> Provided material

● ● ● ● ● ● ●

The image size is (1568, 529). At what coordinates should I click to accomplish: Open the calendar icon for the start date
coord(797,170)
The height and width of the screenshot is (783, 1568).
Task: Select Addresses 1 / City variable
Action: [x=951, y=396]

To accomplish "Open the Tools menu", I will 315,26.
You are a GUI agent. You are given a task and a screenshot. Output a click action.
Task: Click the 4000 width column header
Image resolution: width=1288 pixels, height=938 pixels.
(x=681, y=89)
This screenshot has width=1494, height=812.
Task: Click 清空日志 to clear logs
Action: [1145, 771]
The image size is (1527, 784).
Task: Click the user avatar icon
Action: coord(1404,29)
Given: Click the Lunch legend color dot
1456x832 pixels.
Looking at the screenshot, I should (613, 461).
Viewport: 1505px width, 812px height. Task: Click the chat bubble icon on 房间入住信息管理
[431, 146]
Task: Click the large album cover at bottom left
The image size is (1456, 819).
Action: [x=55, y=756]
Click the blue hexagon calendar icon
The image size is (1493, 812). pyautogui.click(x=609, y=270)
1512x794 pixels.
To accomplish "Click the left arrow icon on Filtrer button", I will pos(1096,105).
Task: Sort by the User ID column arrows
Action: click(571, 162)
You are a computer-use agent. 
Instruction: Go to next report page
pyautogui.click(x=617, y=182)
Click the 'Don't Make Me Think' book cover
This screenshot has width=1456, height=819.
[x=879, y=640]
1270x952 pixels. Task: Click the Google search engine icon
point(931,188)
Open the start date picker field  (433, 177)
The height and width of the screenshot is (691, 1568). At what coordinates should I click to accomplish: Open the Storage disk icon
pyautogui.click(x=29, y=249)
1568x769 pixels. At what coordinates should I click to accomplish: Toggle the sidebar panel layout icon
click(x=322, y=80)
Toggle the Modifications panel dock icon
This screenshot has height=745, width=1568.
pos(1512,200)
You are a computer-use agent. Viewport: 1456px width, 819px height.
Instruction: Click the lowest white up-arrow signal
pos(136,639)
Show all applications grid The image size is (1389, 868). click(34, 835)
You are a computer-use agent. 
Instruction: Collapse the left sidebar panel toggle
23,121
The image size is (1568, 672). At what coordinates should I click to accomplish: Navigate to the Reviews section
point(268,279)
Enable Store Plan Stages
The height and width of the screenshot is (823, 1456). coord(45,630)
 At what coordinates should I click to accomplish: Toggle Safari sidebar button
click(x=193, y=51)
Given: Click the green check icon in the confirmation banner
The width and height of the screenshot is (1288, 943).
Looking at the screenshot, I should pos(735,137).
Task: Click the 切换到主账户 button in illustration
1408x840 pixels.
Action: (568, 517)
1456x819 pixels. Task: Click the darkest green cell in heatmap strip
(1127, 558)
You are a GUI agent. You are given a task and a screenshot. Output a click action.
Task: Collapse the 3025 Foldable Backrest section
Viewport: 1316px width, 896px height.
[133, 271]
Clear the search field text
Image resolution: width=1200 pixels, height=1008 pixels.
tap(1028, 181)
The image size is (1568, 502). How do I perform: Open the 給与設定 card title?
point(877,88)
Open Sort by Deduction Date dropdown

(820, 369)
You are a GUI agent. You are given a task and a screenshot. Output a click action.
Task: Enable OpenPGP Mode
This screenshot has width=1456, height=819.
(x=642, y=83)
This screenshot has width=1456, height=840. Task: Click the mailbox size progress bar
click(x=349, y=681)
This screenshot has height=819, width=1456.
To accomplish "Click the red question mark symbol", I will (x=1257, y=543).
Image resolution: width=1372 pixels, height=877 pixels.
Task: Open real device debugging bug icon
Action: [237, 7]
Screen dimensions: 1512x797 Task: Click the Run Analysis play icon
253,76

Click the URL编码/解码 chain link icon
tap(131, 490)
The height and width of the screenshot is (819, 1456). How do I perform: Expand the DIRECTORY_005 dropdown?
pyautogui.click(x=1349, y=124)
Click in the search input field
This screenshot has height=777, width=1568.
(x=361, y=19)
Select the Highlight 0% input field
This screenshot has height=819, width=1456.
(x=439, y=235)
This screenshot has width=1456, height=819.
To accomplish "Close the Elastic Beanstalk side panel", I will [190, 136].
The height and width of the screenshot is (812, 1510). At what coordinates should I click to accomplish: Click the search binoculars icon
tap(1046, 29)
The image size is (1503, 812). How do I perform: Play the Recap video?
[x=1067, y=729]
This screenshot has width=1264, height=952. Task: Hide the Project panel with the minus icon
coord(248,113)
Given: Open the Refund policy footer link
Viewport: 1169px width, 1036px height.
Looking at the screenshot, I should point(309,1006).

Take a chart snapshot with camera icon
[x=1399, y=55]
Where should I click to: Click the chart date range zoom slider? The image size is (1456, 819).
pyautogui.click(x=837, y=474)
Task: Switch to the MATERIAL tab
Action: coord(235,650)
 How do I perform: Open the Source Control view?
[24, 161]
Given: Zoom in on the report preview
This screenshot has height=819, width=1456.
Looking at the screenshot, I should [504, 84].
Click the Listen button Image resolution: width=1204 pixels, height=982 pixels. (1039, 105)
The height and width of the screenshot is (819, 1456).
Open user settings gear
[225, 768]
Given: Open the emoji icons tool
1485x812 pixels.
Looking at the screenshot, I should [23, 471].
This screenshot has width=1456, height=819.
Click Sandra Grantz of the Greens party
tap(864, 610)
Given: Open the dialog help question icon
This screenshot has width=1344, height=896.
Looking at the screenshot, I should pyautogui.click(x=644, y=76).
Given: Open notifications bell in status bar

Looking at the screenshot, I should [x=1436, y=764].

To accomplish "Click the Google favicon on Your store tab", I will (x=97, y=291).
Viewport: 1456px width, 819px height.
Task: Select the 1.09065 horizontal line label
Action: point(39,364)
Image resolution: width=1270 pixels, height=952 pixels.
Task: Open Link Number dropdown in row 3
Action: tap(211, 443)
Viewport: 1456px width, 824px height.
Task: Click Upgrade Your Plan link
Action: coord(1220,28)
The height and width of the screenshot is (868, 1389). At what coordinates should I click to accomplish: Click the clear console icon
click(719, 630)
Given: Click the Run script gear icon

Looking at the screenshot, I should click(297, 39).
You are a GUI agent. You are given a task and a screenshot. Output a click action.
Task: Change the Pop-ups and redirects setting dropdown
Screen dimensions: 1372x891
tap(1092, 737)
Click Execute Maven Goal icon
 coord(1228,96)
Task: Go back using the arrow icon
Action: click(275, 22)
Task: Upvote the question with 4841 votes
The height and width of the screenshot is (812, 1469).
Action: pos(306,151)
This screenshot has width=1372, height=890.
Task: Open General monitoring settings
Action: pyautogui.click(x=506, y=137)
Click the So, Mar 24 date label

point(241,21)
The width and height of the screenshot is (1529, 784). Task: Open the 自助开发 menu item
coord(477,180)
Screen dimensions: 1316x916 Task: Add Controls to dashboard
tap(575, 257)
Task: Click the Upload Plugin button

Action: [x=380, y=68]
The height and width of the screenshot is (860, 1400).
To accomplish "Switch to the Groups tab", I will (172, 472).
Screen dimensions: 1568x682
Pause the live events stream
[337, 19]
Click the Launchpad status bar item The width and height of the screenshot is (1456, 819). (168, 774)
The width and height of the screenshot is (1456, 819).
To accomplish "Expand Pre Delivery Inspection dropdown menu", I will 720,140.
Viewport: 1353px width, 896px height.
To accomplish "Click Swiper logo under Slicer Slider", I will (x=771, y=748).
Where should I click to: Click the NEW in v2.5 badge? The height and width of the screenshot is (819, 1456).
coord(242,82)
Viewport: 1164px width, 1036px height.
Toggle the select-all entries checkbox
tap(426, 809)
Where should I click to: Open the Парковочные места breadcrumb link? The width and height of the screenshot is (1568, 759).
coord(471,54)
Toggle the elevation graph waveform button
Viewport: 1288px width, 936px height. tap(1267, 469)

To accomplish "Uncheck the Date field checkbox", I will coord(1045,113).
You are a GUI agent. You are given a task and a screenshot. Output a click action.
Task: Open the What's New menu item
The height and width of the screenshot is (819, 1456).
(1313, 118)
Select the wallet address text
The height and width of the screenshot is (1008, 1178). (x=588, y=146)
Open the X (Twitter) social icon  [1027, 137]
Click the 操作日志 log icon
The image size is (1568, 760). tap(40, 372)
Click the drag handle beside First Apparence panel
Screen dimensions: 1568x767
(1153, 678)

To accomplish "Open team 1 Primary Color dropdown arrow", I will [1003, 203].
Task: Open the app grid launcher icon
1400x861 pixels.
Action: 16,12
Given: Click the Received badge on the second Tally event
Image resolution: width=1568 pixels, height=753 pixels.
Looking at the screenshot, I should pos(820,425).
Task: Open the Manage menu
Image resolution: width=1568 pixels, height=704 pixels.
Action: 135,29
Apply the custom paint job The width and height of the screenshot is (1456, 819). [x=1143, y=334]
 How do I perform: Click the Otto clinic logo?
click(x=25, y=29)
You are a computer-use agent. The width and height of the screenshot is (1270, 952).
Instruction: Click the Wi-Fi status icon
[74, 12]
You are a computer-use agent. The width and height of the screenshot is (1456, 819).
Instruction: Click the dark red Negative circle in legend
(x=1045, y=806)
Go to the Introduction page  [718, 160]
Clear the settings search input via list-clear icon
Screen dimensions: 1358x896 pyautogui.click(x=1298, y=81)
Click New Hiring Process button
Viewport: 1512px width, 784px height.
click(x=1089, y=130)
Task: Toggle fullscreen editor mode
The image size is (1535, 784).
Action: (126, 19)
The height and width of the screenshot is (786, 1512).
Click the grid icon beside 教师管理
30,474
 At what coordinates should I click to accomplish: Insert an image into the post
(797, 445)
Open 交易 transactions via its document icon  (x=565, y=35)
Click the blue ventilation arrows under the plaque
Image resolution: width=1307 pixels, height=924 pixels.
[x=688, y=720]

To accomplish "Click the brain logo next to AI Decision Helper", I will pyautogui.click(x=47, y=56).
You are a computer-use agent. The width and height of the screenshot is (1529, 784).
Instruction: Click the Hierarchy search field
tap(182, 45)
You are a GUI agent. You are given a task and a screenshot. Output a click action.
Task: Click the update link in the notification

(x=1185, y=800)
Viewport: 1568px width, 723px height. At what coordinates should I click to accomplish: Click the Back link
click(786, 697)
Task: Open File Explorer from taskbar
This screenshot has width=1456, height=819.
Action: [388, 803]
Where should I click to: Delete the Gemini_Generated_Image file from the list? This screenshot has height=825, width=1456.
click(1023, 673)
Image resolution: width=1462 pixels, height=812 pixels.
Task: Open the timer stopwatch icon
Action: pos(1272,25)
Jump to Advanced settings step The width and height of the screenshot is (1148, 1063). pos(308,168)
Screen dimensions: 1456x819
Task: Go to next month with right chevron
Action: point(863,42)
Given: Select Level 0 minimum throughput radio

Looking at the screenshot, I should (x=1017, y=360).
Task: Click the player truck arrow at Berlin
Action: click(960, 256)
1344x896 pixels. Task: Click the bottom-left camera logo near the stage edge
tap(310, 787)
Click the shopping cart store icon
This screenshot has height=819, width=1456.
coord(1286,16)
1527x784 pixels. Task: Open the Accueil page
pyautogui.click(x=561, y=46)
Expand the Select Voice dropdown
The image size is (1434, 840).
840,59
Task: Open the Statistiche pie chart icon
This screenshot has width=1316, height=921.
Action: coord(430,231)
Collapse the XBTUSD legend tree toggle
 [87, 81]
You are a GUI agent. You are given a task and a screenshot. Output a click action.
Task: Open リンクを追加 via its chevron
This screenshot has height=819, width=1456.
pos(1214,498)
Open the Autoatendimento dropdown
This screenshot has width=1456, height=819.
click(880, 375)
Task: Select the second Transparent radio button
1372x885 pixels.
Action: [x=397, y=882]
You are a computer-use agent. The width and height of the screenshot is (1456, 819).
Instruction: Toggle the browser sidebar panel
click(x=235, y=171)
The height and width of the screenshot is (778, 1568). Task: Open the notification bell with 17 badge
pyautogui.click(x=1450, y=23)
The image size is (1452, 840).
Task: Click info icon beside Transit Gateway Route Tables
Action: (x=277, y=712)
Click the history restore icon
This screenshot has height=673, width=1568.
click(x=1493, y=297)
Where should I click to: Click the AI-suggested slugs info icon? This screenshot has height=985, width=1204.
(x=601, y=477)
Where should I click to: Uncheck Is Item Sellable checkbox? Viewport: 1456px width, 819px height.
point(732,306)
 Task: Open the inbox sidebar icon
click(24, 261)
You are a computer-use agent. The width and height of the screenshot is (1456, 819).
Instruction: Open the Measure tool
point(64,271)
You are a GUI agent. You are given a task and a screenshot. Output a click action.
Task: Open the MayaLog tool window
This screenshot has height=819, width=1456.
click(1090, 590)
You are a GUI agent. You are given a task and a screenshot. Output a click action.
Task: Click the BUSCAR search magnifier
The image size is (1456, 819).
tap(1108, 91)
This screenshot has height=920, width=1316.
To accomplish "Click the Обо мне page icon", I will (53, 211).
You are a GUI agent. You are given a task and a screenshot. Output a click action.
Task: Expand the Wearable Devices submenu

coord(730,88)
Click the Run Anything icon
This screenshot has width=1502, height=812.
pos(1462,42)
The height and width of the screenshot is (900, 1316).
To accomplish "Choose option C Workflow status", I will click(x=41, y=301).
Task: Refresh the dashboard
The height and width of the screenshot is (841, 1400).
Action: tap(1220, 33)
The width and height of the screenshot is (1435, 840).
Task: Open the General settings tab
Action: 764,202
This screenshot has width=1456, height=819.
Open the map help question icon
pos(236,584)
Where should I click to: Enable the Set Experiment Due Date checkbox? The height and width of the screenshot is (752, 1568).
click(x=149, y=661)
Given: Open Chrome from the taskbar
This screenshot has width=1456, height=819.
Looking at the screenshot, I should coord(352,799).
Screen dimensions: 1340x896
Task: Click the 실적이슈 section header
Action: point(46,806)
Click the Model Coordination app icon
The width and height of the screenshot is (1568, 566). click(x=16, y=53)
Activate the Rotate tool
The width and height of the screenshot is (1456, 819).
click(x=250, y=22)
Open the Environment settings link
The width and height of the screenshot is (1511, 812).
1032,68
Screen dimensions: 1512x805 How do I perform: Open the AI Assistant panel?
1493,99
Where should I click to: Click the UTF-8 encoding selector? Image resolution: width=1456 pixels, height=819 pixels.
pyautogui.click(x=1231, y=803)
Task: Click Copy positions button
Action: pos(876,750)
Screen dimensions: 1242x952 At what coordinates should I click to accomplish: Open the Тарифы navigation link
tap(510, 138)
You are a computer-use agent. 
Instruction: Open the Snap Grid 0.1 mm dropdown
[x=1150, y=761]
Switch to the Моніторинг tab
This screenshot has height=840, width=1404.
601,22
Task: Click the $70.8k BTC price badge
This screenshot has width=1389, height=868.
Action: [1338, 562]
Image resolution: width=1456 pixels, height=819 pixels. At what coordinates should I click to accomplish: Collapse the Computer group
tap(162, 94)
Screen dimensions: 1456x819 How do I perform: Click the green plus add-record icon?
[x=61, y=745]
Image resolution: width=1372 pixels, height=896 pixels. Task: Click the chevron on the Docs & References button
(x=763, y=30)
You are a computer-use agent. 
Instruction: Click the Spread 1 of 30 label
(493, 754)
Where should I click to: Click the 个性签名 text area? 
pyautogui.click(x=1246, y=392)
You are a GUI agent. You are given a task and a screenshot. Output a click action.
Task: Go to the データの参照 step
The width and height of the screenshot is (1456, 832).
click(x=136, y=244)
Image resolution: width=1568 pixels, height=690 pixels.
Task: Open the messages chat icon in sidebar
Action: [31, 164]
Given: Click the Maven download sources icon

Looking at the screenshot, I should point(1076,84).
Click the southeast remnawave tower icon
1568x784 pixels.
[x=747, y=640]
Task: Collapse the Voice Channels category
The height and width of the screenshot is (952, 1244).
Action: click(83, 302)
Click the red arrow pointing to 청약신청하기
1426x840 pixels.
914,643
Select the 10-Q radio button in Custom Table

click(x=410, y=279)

● ● ● ● ● ● ●

> Exercise description
Would you quote everything above from the line containing "Given: Click the Lunch legend color dot" down to the line containing "Open the start"? Include both of those lines and nothing else.

> Exercise output
Given: Click the Lunch legend color dot
1456x832 pixels.
Looking at the screenshot, I should (613, 461).
Viewport: 1505px width, 812px height. Task: Click the chat bubble icon on 房间入住信息管理
[431, 146]
Task: Click the large album cover at bottom left
The image size is (1456, 819).
Action: [x=55, y=756]
Click the blue hexagon calendar icon
The image size is (1493, 812). pyautogui.click(x=609, y=270)
1512x794 pixels.
To accomplish "Click the left arrow icon on Filtrer button", I will pos(1096,105).
Task: Sort by the User ID column arrows
Action: click(571, 162)
You are a computer-use agent. 
Instruction: Go to next report page
pyautogui.click(x=617, y=182)
Click the 'Don't Make Me Think' book cover
This screenshot has width=1456, height=819.
[x=879, y=640]
1270x952 pixels. Task: Click the Google search engine icon
point(931,188)
Open the start date picker field  (433, 177)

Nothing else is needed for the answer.